DIRECTIONS
Without including pictures, set down every record exactly as it stands.

================

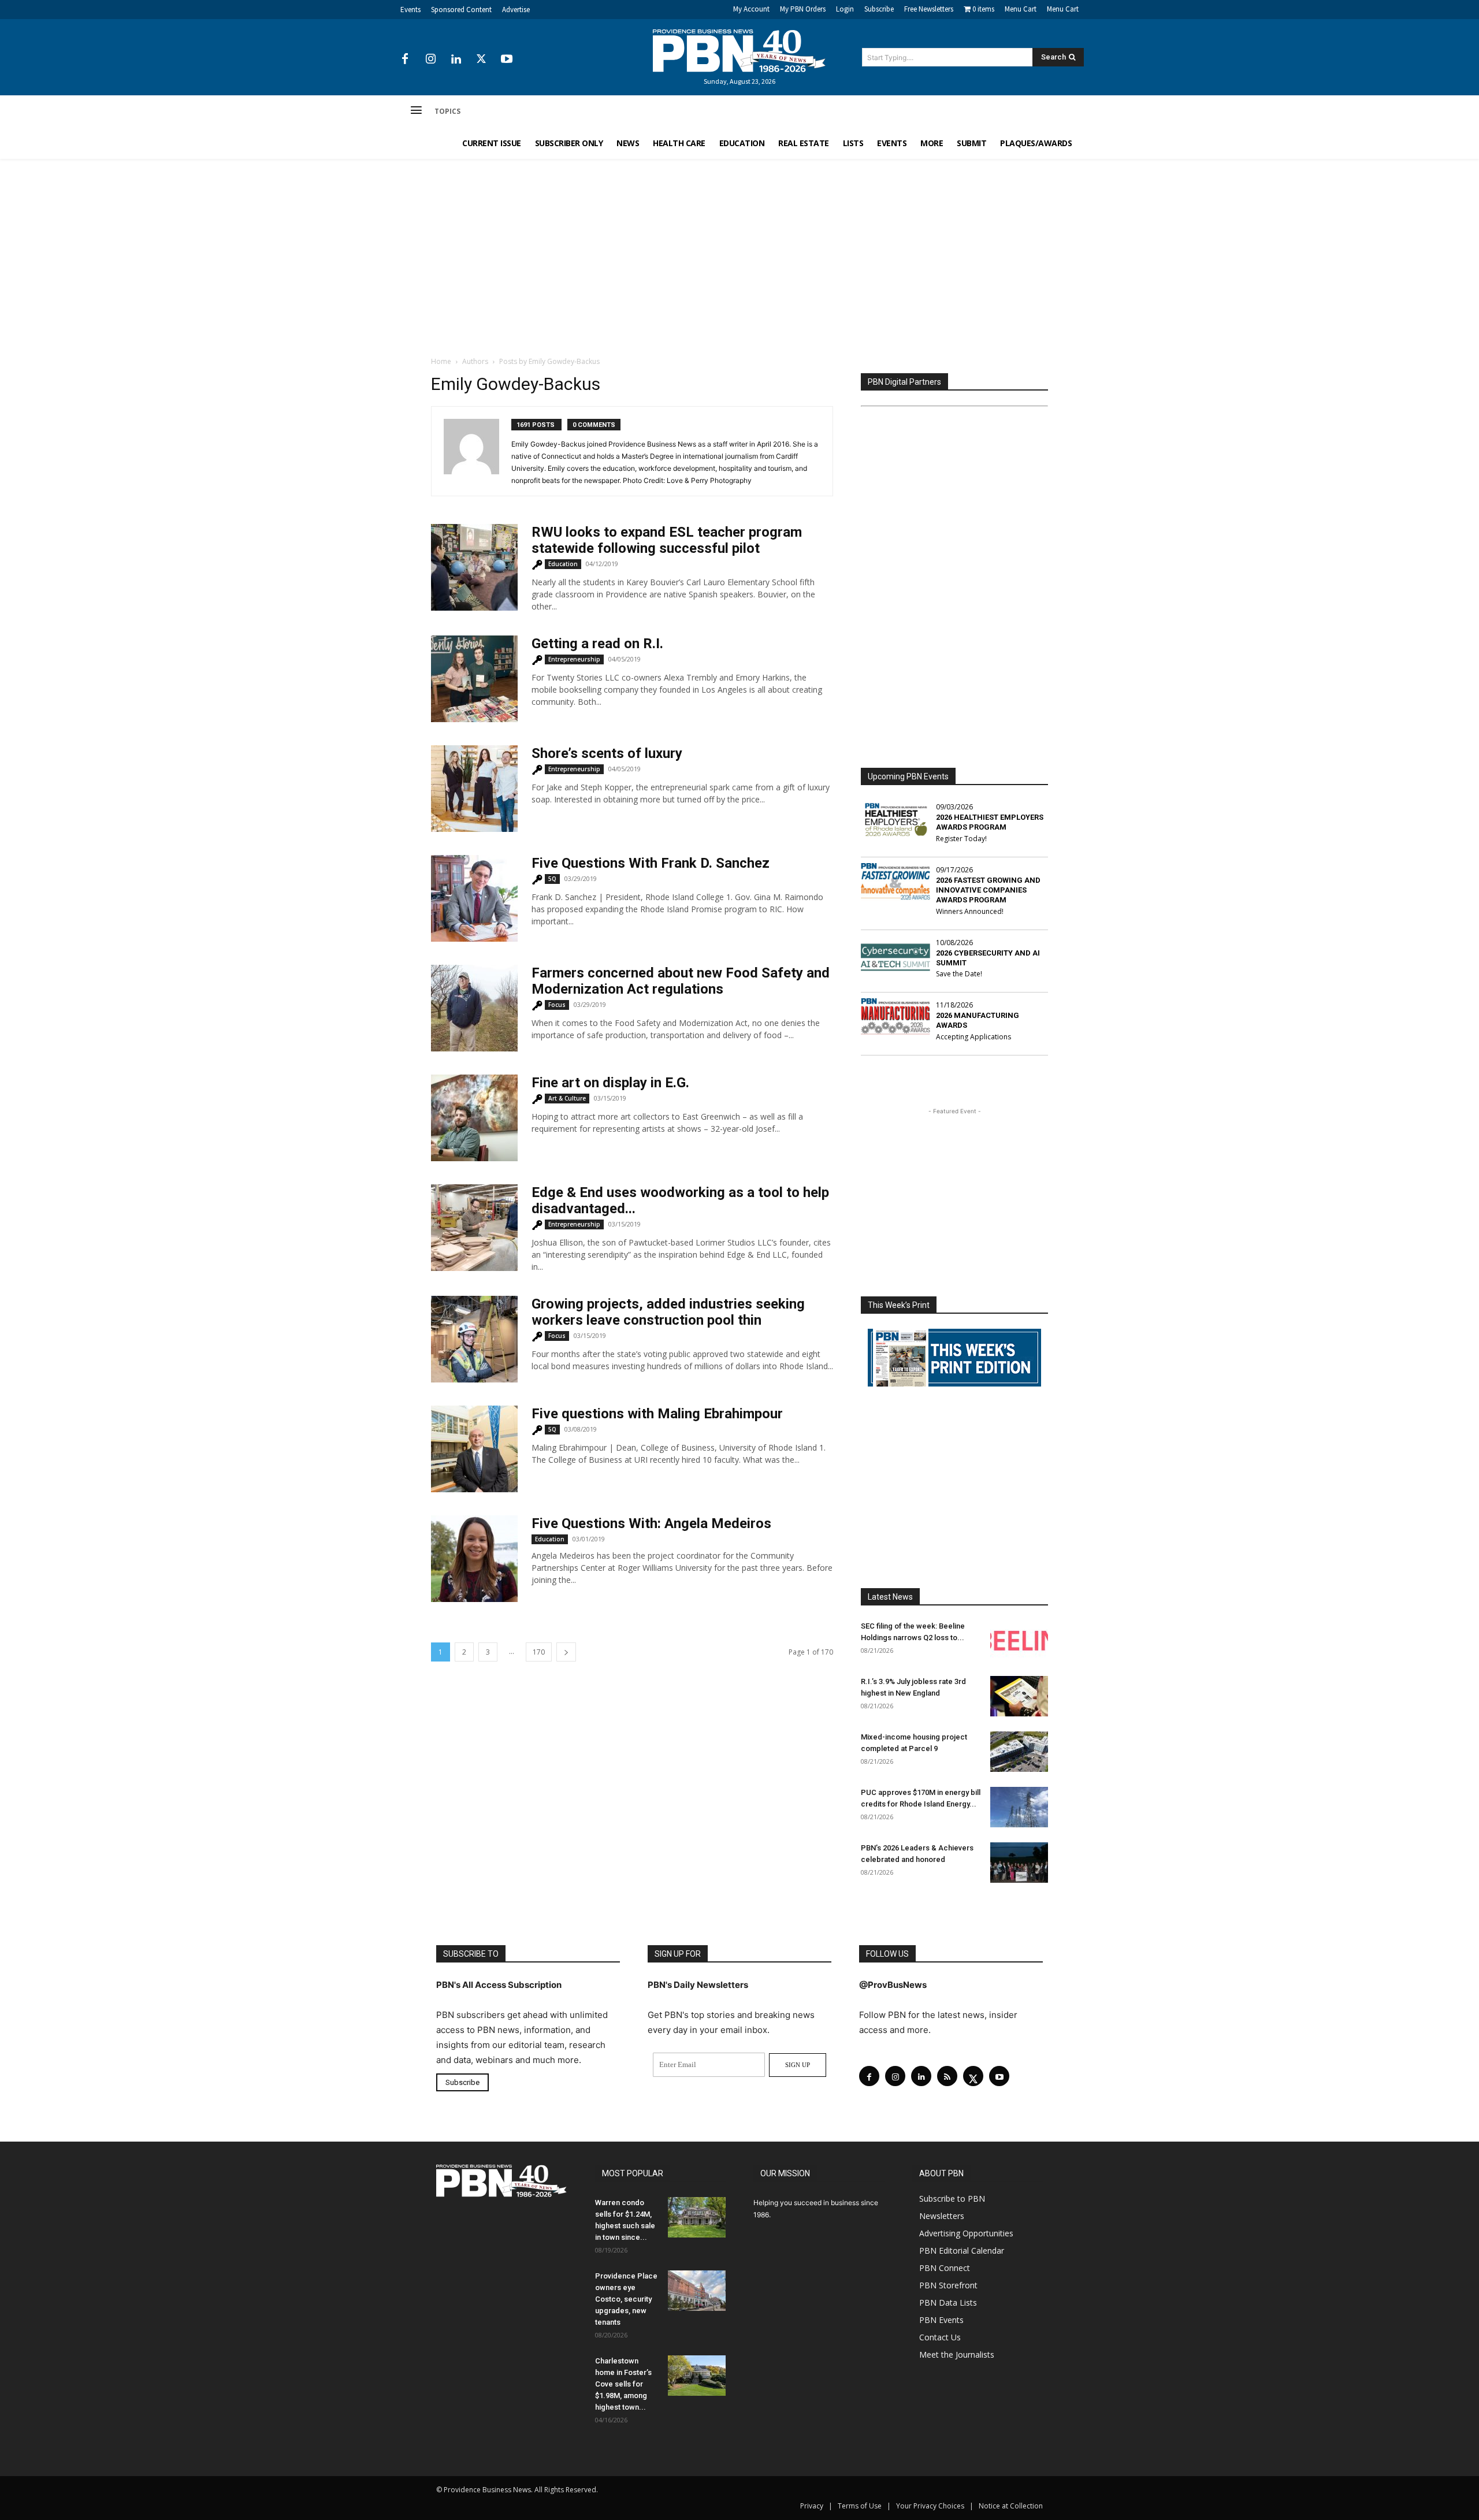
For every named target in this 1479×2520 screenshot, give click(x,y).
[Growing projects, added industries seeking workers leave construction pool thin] (474, 1339)
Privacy (811, 2506)
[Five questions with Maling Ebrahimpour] (474, 1449)
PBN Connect (944, 2267)
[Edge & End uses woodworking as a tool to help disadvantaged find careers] (474, 1227)
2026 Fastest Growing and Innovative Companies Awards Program (988, 890)
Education (563, 564)
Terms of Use (860, 2506)
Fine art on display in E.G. (610, 1083)
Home (441, 361)
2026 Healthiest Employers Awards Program (989, 822)
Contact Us (940, 2337)
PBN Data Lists (948, 2302)
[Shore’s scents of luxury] (474, 788)
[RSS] (947, 2076)
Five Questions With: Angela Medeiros (651, 1523)
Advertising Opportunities (966, 2233)
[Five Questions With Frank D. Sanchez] (474, 898)
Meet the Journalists (956, 2354)
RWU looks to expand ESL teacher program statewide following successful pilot (667, 540)
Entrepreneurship (574, 659)
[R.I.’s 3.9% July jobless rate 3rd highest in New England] (1019, 1696)
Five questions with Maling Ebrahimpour (657, 1414)
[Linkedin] (456, 59)
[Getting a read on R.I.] (474, 678)
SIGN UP (797, 2064)
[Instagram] (430, 59)
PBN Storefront (948, 2285)
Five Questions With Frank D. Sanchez (651, 863)
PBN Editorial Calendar (961, 2250)
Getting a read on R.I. (597, 643)
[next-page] (566, 1652)
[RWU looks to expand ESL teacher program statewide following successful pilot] (474, 567)
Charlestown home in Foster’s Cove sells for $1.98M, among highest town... (623, 2384)
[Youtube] (506, 59)
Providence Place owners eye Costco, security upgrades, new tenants (626, 2299)
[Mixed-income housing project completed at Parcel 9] (1019, 1751)
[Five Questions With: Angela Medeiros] (474, 1558)
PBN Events (941, 2319)
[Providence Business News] (739, 50)
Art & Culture (567, 1098)
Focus (557, 1005)
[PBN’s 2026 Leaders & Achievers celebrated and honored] (1019, 1862)
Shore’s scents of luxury (607, 753)
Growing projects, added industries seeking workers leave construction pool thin (668, 1312)
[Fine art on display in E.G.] (474, 1118)
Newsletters (941, 2215)
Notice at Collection (1011, 2506)
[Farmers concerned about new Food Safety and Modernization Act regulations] (474, 1008)
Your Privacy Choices (930, 2506)
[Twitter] (481, 59)
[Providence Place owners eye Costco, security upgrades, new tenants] (697, 2290)
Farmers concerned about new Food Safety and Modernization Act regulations (681, 981)
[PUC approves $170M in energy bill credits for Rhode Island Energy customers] (1019, 1807)
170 (539, 1652)
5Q (552, 879)
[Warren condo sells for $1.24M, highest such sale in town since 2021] (697, 2217)
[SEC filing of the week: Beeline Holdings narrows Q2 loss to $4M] (1019, 1640)
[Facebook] (405, 59)
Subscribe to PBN (952, 2198)
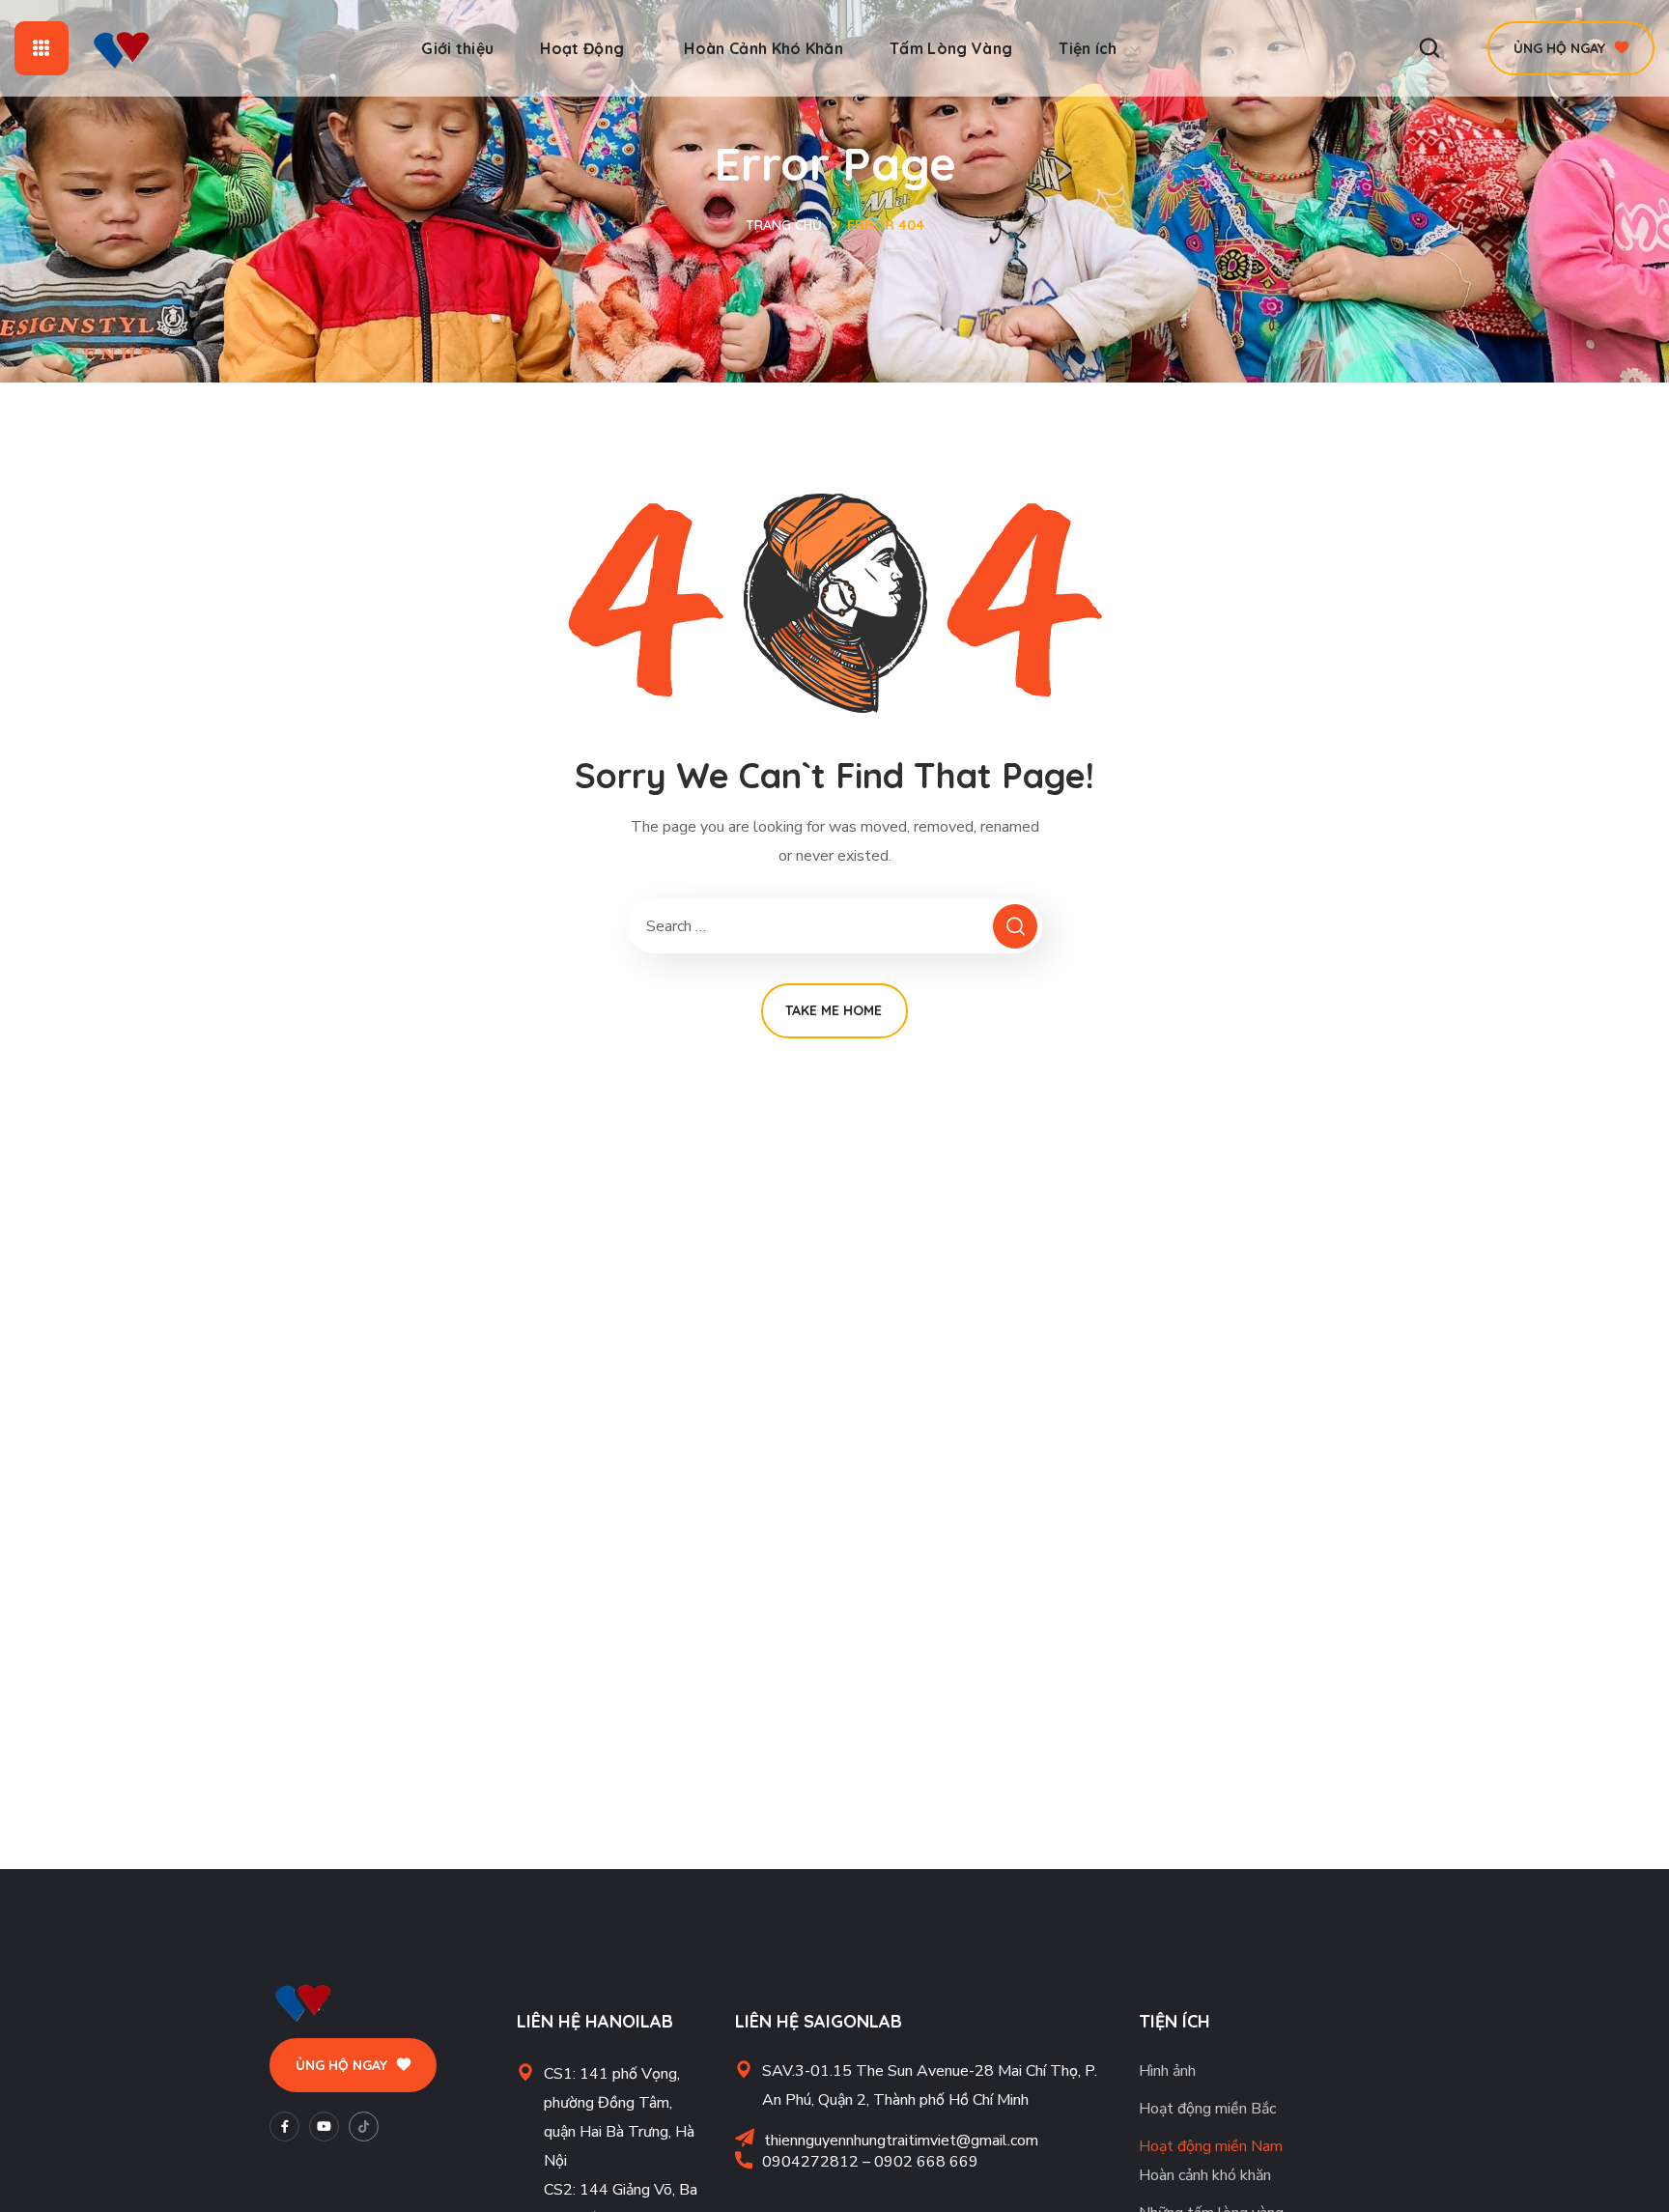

================

SOLUTION FOR THIS PROBLEM
For every named target in this 1479×2520 screenshot, give click(x,y).
[Growing projects, added industries seeking workers leave construction pool thin] (474, 1339)
Privacy (811, 2506)
[Five questions with Maling Ebrahimpour] (474, 1449)
PBN Connect (944, 2267)
[Edge & End uses woodworking as a tool to help disadvantaged find careers] (474, 1227)
2026 Fastest Growing and Innovative Companies Awards Program (988, 890)
Education (563, 564)
Terms of Use (860, 2506)
Fine art on display in E.G. (610, 1083)
Home (441, 361)
2026 Healthiest Employers Awards Program (989, 822)
Contact Us (940, 2337)
PBN Data Lists (948, 2302)
[Shore’s scents of luxury] (474, 788)
[RSS] (947, 2076)
Five Questions With: Angela Medeiros (651, 1523)
Advertising Opportunities (966, 2233)
[Five Questions With Frank D. Sanchez] (474, 898)
Meet the Journalists (956, 2354)
RWU looks to expand ESL teacher program statewide following successful pilot (667, 540)
Entrepreneurship (574, 659)
[R.I.’s 3.9% July jobless rate 3rd highest in New England] (1019, 1696)
Five questions with Maling Ebrahimpour (657, 1414)
[Linkedin] (456, 59)
[Getting a read on R.I.] (474, 678)
SIGN UP (797, 2064)
[Instagram] (430, 59)
PBN Storefront (948, 2285)
Five Questions With Frank D. Sanchez (651, 863)
PBN Editorial Calendar (961, 2250)
Getting a read on R.I. (597, 643)
[next-page] (566, 1652)
[RWU looks to expand ESL teacher program statewide following successful pilot] (474, 567)
Charlestown home in Foster’s Cove sells for $1.98M, among highest town... (623, 2384)
[Youtube] (506, 59)
Providence Place owners eye Costco, security upgrades, new tenants (626, 2299)
[Mixed-income housing project completed at Parcel 9] (1019, 1751)
[Five Questions With: Angela Medeiros] (474, 1558)
PBN Events (941, 2319)
[Providence Business News] (739, 50)
Art & Culture (567, 1098)
Focus (557, 1005)
[PBN’s 2026 Leaders & Achievers celebrated and honored] (1019, 1862)
Shore’s scents of luxury (607, 753)
Growing projects, added industries seeking workers leave construction pool thin (668, 1312)
[Fine art on display in E.G.] (474, 1118)
Newsletters (941, 2215)
Notice at Collection (1011, 2506)
[Farmers concerned about new Food Safety and Modernization Act regulations] (474, 1008)
Your Privacy Choices (930, 2506)
[Twitter] (481, 59)
[Providence Place owners eye Costco, security upgrades, new tenants] (697, 2290)
Farmers concerned about new Food Safety and Modernization Act regulations (681, 981)
[PUC approves $170M in energy bill credits for Rhode Island Energy customers] (1019, 1807)
170 (539, 1652)
5Q (552, 879)
[Warren condo sells for $1.24M, highest such sale in town since 2021] (697, 2217)
[SEC filing of the week: Beeline Holdings narrows Q2 loss to $4M] (1019, 1640)
[Facebook] (405, 59)
Subscribe to PBN (952, 2198)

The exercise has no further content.